» **WHAT IS REQUIRED**
List every contributor who posts a response in the herringbone table top thread below, in the order they appear.

» **READING TEXT**
--- Begin ---

Pushing the Envelope with a Herringbone Table Top

      Small pieces of wood sliced 1/8 inch thick, laid into a herringbone pattern, and applied to an MDF substrate on both sides, have been known to work as a custom table top. March 26, 2007

Question
A customer has asked me to replicate a dining room table that she found a picture of. The rectangular top has a herringbone pattern in the center with a +/- 4" band around the perimeter. Dimensions will be approximately 3 1/2' x 8' - thickness will be whatever makes it stable. Oak would be the preferred material. The picture appears to be solid wood as opposed to a veneer.

How would you construct such a table? Substrate with wood flooring nailed through the tongues, much like a traditional flooring installation? It would seem that this table would move in all directions.

Forum Responses
(Furniture Making Forum)
From contributor F:
I would use veneer or not do the job. It's not worth what could happen otherwise. If the client insists on hardwood and you still want to do it, explain the consequences. But the way I look at things like this is, when things go sideways, they're not going to remember they gave the go-ahead, and you are the bad guy or gal all of a sudden.



From contributor V:
Have them sign a job sheet that lists the work to be done and the problems that could be incurred using hardwood. That way, when they don't remember, you can refresh their memory.


From contributor T:
The questioner didn't say anything about client wanting solid. You say picture "appears to be solid wood," but you don't explain how that could be apparent from a picture.

Regarding "like a traditional flooring install," such installs allow space for expansion at the long-grain sides of the room. You can't build a solid wood table trapped in a solid wood border (frame). Solid wood panels will move with changes in humidity and any attempt to restrict that movement will result in failure of the structure.



From contributor D:
No problem. I have done it many times with no problems. The trick is to use solid wood for the face/herringbone at 1/8" thick. Bevel edges or whatever you want to make the planks stand out, but press them onto MDF core, while doing a similar (grain orientation-wise) thing on the underside. Once it's all laid up and pressed (vacuum is the way), then you can size the edges and add a solid border. If you miter or butt the border, add a 1" long grain spline - blind or exposed - to hold the joint. The MDF will remain stable, but since it has a hard time supporting even its own weight, you will need to make an apron that will give support to the top.

--- End ---

» **DATA SHOWN**
--- Begin ---

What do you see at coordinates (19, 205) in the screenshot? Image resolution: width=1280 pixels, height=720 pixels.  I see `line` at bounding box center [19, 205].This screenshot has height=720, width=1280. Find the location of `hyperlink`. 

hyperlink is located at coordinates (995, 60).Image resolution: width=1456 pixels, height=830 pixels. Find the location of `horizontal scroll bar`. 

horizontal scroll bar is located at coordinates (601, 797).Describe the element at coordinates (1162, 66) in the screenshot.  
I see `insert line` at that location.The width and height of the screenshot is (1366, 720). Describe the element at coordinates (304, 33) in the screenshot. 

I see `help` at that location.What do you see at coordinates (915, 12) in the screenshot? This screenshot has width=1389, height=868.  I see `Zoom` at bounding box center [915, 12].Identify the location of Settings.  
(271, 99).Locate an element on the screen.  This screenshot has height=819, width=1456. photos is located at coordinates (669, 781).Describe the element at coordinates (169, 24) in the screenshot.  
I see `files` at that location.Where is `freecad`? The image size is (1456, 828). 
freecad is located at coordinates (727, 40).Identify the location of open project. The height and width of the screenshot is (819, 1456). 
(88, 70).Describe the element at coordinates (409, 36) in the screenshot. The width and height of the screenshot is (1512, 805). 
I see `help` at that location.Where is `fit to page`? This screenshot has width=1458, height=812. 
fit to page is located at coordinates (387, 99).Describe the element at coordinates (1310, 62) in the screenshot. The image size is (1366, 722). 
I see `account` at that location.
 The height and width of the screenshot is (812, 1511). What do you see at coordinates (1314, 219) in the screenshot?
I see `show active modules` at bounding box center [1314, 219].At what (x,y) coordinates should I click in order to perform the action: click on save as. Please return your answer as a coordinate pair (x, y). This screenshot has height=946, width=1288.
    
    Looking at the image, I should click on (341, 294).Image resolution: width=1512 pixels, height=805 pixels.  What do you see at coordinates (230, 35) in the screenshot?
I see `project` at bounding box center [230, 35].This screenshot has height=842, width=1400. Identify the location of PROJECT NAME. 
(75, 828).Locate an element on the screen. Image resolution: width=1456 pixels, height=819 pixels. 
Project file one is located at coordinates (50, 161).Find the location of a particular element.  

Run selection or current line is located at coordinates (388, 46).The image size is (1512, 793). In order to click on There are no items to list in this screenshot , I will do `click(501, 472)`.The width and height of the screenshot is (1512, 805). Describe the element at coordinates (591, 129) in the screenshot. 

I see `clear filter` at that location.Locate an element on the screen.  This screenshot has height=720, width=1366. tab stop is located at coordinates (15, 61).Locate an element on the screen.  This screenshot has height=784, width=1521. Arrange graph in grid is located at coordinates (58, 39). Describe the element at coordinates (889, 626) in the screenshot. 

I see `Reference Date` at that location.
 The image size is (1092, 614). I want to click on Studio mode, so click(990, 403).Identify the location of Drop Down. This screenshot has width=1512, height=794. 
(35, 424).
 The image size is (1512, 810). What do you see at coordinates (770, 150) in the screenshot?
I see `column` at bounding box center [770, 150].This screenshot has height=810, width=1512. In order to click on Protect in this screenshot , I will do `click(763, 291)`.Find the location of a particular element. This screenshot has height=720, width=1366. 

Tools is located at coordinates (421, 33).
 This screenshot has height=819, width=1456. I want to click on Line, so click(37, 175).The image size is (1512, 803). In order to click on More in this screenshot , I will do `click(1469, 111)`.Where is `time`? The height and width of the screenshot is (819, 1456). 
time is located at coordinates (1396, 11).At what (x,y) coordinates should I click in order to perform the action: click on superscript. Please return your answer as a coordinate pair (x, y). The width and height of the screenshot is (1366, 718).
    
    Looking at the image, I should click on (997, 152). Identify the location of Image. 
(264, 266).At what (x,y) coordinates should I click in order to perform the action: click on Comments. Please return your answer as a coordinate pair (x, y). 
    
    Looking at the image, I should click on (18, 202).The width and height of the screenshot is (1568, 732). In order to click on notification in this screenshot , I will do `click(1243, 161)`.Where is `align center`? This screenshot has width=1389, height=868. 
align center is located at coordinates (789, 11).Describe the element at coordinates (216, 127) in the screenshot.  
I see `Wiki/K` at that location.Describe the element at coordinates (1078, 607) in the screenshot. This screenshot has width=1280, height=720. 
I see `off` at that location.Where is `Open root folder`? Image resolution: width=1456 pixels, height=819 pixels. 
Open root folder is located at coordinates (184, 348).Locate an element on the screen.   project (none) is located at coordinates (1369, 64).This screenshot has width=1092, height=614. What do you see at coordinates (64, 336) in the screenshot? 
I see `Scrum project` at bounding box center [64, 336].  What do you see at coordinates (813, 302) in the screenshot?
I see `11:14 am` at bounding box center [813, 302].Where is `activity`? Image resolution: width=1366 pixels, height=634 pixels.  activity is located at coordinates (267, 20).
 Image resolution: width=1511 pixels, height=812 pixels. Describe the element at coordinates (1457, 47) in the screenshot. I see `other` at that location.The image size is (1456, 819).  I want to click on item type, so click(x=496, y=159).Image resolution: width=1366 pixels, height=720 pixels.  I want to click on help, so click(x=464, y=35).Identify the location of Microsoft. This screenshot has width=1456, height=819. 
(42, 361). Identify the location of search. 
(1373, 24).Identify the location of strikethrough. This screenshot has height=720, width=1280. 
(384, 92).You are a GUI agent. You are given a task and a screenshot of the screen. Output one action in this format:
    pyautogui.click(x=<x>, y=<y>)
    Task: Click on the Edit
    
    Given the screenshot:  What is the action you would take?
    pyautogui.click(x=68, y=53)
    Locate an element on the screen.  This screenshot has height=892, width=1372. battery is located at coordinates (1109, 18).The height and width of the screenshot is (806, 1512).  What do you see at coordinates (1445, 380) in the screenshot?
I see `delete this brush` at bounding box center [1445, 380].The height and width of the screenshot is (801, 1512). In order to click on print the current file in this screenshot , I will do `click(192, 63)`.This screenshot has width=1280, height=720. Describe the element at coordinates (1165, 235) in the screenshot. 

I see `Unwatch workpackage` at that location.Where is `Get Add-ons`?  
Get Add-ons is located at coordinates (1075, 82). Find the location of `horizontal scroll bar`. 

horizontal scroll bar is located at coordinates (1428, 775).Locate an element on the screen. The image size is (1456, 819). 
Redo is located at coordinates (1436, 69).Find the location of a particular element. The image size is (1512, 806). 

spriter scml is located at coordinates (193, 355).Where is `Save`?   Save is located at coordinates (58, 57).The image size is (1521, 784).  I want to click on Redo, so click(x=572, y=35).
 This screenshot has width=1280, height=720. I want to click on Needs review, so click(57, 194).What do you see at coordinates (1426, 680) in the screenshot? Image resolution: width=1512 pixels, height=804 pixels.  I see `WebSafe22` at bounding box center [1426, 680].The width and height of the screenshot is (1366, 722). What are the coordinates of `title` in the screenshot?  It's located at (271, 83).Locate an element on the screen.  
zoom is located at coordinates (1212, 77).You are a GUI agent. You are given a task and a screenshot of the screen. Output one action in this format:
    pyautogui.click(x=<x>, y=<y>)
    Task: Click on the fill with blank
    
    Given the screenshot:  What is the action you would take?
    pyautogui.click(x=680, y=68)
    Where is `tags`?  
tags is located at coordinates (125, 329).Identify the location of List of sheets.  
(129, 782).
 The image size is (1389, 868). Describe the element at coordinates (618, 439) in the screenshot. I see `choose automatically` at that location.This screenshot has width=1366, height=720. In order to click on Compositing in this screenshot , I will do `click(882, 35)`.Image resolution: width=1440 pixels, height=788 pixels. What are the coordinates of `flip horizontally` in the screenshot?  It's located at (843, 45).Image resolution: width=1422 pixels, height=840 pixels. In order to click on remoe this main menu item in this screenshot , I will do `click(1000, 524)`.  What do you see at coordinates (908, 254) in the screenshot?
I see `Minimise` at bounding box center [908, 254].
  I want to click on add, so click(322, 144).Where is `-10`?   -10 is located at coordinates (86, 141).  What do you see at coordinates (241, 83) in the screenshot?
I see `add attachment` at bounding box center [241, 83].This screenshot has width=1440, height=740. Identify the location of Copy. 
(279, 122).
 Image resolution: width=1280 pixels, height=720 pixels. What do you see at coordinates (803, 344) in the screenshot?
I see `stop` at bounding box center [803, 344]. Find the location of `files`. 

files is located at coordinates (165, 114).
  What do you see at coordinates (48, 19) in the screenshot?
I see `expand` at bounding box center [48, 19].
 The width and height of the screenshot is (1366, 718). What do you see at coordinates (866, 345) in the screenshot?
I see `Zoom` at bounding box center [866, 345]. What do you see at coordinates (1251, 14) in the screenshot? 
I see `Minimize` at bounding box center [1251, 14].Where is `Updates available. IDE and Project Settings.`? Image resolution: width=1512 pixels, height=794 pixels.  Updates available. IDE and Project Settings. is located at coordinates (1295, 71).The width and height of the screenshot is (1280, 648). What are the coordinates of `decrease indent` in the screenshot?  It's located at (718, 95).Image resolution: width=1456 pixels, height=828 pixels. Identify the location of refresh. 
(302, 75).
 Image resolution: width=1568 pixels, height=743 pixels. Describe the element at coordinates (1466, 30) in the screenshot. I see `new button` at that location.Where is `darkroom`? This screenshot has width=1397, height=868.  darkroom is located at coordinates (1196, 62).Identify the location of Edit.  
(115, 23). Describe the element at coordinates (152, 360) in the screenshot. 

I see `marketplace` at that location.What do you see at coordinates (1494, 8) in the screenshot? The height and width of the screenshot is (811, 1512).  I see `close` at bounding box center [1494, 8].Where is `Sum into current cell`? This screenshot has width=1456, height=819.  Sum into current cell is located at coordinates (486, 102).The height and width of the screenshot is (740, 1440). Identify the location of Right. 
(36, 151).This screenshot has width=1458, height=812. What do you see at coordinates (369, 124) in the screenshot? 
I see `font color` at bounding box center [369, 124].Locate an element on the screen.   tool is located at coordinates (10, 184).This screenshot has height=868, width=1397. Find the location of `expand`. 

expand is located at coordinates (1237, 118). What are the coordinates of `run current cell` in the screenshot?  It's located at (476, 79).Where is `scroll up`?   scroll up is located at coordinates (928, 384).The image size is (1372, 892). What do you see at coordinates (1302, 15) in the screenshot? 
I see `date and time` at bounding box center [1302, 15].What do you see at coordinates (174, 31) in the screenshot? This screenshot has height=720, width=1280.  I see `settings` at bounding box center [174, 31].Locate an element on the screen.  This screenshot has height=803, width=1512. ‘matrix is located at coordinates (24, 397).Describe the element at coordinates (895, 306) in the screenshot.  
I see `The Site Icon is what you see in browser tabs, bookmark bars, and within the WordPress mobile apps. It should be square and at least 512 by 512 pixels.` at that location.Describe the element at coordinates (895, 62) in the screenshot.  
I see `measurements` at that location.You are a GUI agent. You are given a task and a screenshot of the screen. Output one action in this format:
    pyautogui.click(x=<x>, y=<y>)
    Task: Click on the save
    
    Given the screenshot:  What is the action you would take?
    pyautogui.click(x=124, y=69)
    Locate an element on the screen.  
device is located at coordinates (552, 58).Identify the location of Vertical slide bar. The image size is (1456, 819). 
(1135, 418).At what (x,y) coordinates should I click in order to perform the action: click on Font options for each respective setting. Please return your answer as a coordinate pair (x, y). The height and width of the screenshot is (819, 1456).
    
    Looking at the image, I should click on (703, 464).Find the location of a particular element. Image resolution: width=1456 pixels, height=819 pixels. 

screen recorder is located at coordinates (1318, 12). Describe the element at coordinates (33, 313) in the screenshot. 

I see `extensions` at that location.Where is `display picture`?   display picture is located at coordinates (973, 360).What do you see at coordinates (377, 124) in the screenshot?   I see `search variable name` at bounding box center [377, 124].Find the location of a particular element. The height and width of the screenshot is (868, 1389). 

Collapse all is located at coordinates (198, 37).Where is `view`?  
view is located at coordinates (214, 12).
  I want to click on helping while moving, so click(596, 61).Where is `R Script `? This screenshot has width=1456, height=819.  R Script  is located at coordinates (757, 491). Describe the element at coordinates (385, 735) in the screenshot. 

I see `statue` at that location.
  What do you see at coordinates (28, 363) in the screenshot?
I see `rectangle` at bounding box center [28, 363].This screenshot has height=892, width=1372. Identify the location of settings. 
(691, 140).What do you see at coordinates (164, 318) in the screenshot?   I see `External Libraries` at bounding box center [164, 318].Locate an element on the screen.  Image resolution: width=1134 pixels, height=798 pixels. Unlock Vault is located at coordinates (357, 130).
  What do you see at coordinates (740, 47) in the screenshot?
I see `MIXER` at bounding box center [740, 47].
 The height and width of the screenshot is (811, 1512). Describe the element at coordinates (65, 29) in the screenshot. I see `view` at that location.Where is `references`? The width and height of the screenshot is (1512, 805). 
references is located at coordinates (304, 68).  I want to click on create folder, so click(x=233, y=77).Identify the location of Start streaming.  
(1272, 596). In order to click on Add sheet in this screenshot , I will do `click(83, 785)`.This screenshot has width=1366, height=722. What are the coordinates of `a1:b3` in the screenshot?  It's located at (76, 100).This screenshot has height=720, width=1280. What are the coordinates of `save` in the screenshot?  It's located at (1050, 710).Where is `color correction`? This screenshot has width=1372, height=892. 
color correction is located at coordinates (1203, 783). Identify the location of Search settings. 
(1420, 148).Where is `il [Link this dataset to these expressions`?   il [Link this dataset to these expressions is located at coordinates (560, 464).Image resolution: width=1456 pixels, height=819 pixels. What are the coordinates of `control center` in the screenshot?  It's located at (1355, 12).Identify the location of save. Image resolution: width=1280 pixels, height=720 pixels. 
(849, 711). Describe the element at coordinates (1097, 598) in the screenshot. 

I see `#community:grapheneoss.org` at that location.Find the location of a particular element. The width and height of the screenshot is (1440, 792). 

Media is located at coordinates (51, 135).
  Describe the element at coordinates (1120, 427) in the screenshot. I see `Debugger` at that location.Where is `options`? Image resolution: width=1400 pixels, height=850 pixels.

--- End ---

» **SOLUTION TO THIS EXERCISE**
Contributor F
Contributor V
Contributor T
Contributor D